Here's why US' currency manipulator watchlist is immaterial for India

India's exclusion from the US' currency manipulator watchlist won't come as a great benefit for India, just as inclusion in the list a year ago did not much of a harm.

The inclusion is a pressure tactic, and is mainly targeted at China, say experts. Interestingly, the US didn’t found any country as a currency manipulator, including China. But China now features in the watchlist, with eight others. The reference of India has been dropped from this watchlist.

India’s inclusion in the list was on technical ground, as it had accumulated huge amount of foreign exchange reserves. When a country hordes US dollar, it weakens its own domestic currency. The idea of currency manipulation stems from that.

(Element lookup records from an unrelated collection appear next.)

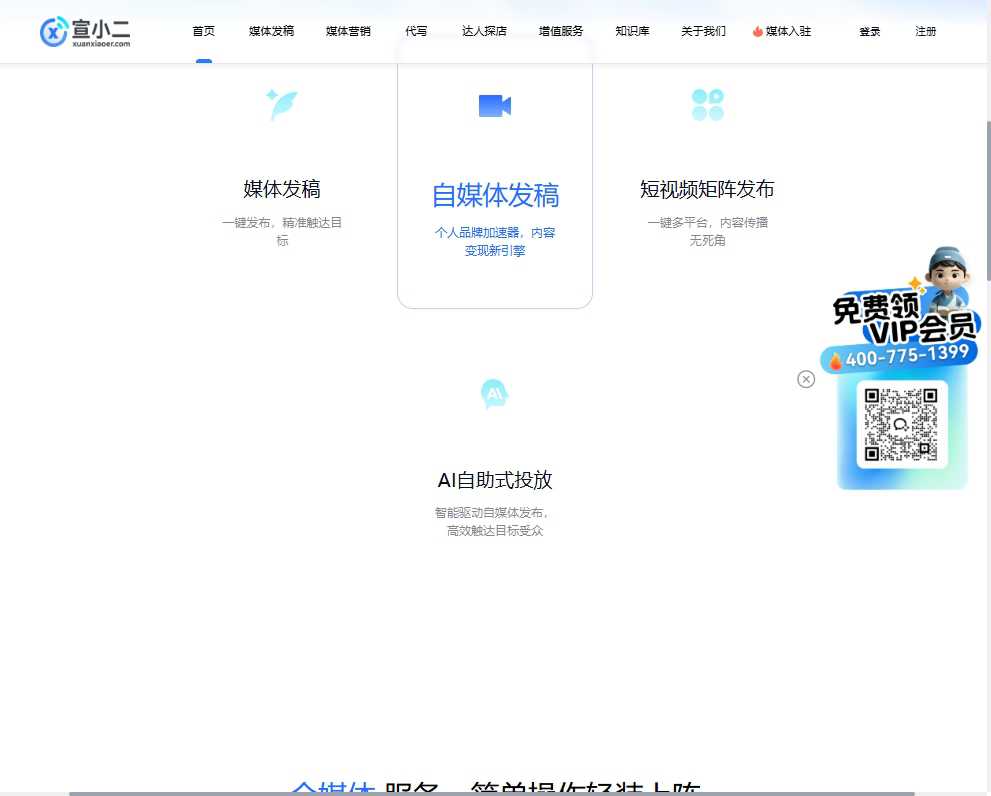Select the feather icon above 媒体发稿
The height and width of the screenshot is (796, 991).
click(282, 104)
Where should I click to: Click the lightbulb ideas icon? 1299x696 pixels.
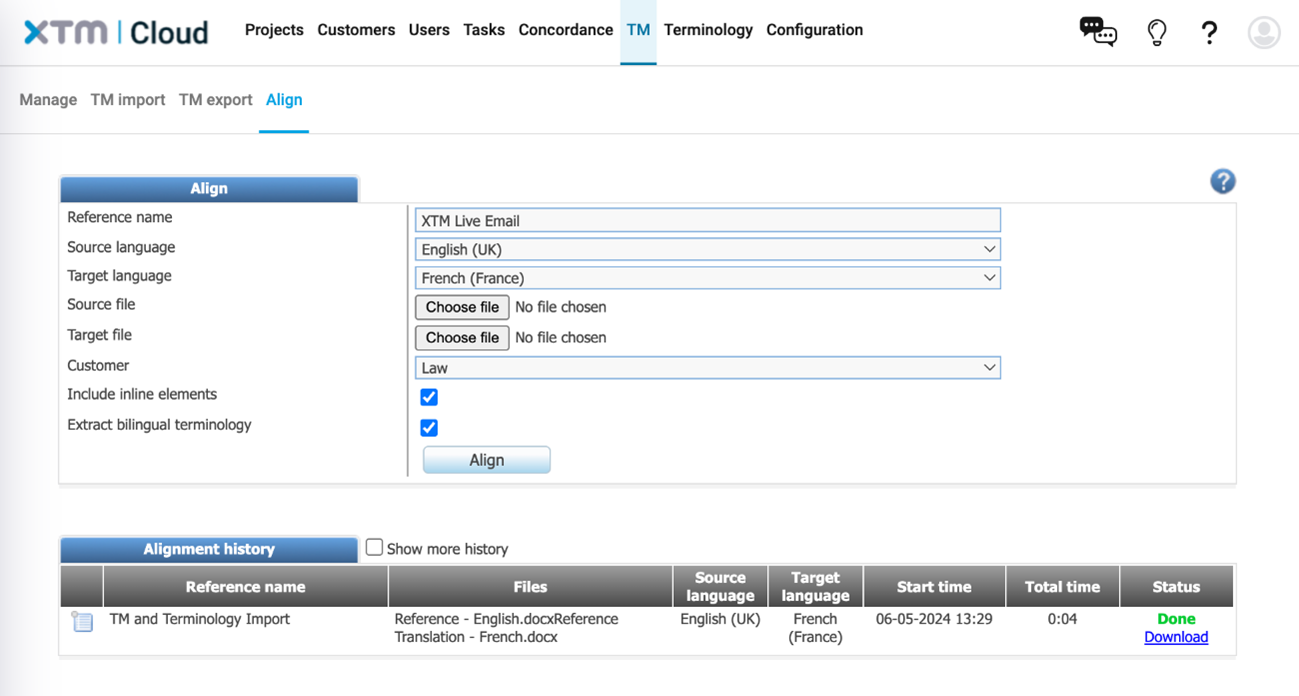point(1157,32)
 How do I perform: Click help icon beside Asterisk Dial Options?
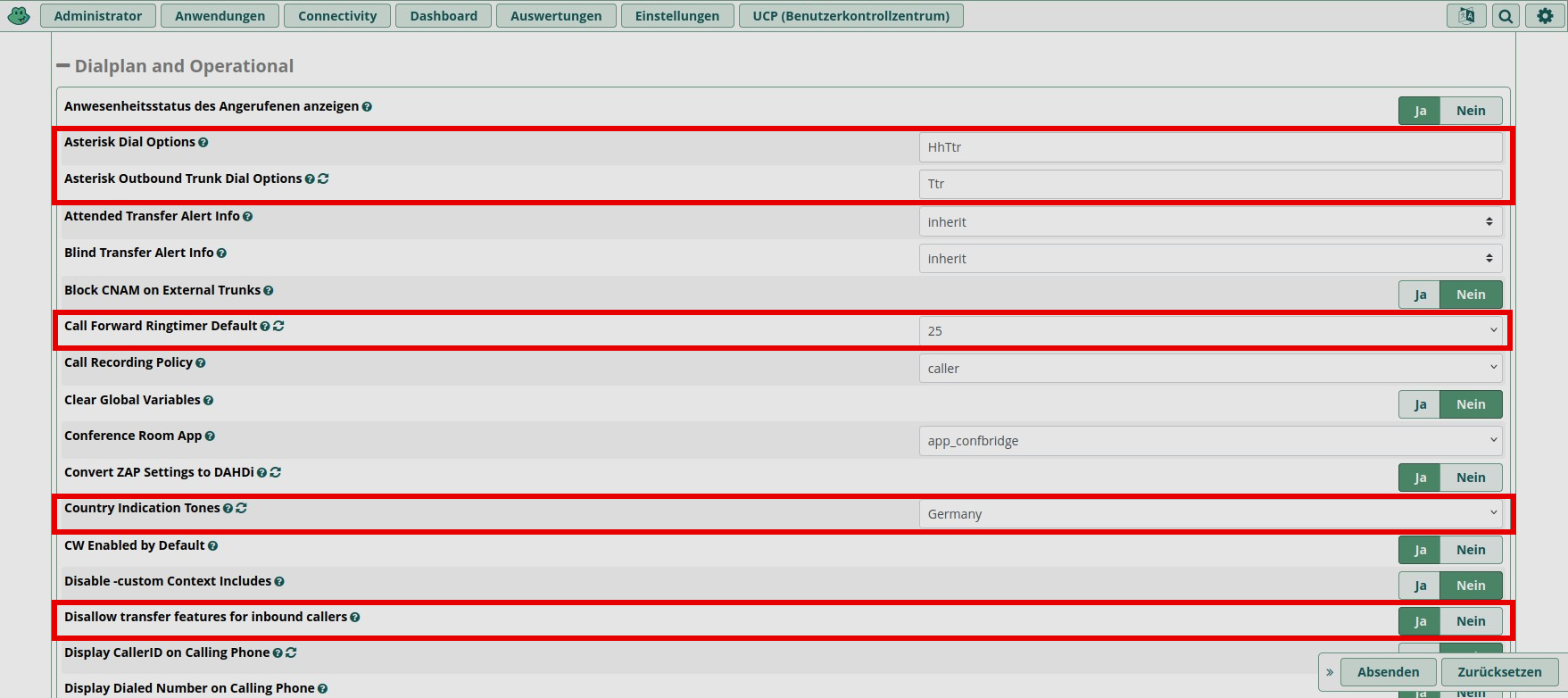203,143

Now, the other two criteria in which India was included in the list -- running a large bilateral surplus and running a large current account surplus against US were analytically wrong, experts say.

Of course, hoarding of US dollar is a different aspect and India had to do it for its own hygiene, rather than for gaining a trade surplus against the US. Of course, such surplus could be a side effect.

When it comes to China though, these currency manipulation tactics make sense, as China did not let its currency appreciate through pegged intervention.

“The exclusion is good in a sense that the US won’t breathe down on India’s neck. The inclusion was hygiene check and nothing much to start with,” said Soumyajit Niyogi, associate director of India Ratings and Research.

A chief economist of a private sector bank, requesting not to be quoted, said the inclusion was absurd to start with. And India really did not lose anything after the inclusion. However, India had trade restrictions put on it for other reasons, mainly retaliatory in nature. The exclusion, doesn’t add any extra benefit too, but irons out extra creases in trade talks.